SOURCE EXCERPT:
It started on a weekday so innocuous I can’t remember the day of the week: I picked up an 1866 book in the collection, a response by Cardinal John Henry Newman to Rev. Pusey of the Anglican Church, and opened the cover. Instead of finding only the name of the former owner, one C. Robinson, Order of the Sacred Cross, of Rome, and the library stamp of the Immaculate Heart Center in Chicago, I also found:

Ave Maria Gratia plena dominus tecum  
Same letters exactly form:
Deipara sum ergo Immaculata

Who figured this out? When? And why? I went to the best place to do research on Marian phenomena, coincidentally my place of work. I found a much older and richer history than I expected.

The Marian Library has 17 books that announce their inclusion of anagrams in their titles, published between 1608 and 1760. The anagrams are frequently based on Ave Maria gratia plena, Dominus tecum (“Hail Mary, full of grace, the Lord is with you”) but sometimes take another line or two from the original or adapt other Marian titles from the Litany of Loreto and other sources in order to make longer statements in Latin. Sometimes they’re the basis for longer poems. 

Most books, however, begin with the first words of this familiar prayer — itself deriving from the words of a messenger of God — to find new words and advance arguments on Marian doctrine. The above example loosely translates to “I am the God-bearer therefore [I am] the Immaculate one.” 

Joan Baptista Anyes (1480-1553) composed 100 anagrams of Ave Maria gratia plena Dominus tecum. A list of his anagrams is included as an undated pamphlet, the seventh of eight items bound together in a Marian miscellany. Another published version was printed with a Spanish translation of Pope Alexander VII’s 1661 apostolic constitution Sollicitudo omnium ecclesiarum, outlining the doctrine of the Immaculate Conception, although it wouldn't be proclaimed a dogma for almost 200 years.

GIVEN INSTRUCTION: Reproduce word for word the section of the passage on Marian anagrams that opens with the words containing "It started on" and closes with "than I expected.". The data that comes next has no connection to the passage on Marian anagrams.

Target position records
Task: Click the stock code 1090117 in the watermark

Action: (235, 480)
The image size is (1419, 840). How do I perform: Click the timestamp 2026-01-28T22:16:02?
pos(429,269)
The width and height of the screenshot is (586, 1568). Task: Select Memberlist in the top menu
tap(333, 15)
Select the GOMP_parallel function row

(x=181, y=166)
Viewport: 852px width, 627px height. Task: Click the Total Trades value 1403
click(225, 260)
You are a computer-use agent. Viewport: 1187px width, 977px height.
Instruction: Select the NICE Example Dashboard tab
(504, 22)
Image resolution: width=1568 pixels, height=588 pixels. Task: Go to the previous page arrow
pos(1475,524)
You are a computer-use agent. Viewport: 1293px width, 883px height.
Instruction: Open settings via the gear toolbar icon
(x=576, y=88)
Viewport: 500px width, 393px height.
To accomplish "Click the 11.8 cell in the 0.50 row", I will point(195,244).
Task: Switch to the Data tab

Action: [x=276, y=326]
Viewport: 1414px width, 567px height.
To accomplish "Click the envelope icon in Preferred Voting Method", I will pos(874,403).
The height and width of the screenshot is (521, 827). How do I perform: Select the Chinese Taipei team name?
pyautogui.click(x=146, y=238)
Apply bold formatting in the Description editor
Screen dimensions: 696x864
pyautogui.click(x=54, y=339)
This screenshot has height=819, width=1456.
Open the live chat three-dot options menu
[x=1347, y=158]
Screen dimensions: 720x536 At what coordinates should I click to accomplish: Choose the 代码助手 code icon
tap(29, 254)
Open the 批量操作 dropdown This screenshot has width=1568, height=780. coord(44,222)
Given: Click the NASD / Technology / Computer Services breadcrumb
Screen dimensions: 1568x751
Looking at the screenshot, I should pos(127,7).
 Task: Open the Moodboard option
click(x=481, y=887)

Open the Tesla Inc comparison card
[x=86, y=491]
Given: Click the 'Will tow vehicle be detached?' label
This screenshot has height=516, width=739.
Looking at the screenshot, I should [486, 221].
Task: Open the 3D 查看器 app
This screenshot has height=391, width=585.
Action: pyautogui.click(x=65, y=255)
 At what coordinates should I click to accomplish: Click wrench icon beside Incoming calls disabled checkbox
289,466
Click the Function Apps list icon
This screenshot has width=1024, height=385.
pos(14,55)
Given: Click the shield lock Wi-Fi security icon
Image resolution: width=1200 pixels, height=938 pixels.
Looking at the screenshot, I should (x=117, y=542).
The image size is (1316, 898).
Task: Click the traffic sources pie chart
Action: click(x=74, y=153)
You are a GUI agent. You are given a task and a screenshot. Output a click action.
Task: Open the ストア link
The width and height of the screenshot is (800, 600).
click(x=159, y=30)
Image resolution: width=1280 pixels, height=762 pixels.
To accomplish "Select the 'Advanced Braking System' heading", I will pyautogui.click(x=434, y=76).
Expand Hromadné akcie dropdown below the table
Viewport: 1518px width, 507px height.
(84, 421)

RESPONSE FOR THIS EXERCISE:
It started on a weekday so innocuous I can’t remember the day of the week: I picked up an 1866 book in the collection, a response by Cardinal John Henry Newman to Rev. Pusey of the Anglican Church, and opened the cover. Instead of finding only the name of the former owner, one C. Robinson, Order of the Sacred Cross, of Rome, and the library stamp of the Immaculate Heart Center in Chicago, I also found:

Ave Maria Gratia plena dominus tecum  
Same letters exactly form:
Deipara sum ergo Immaculata

Who figured this out? When? And why? I went to the best place to do research on Marian phenomena, coincidentally my place of work. I found a much older and richer history than I expected.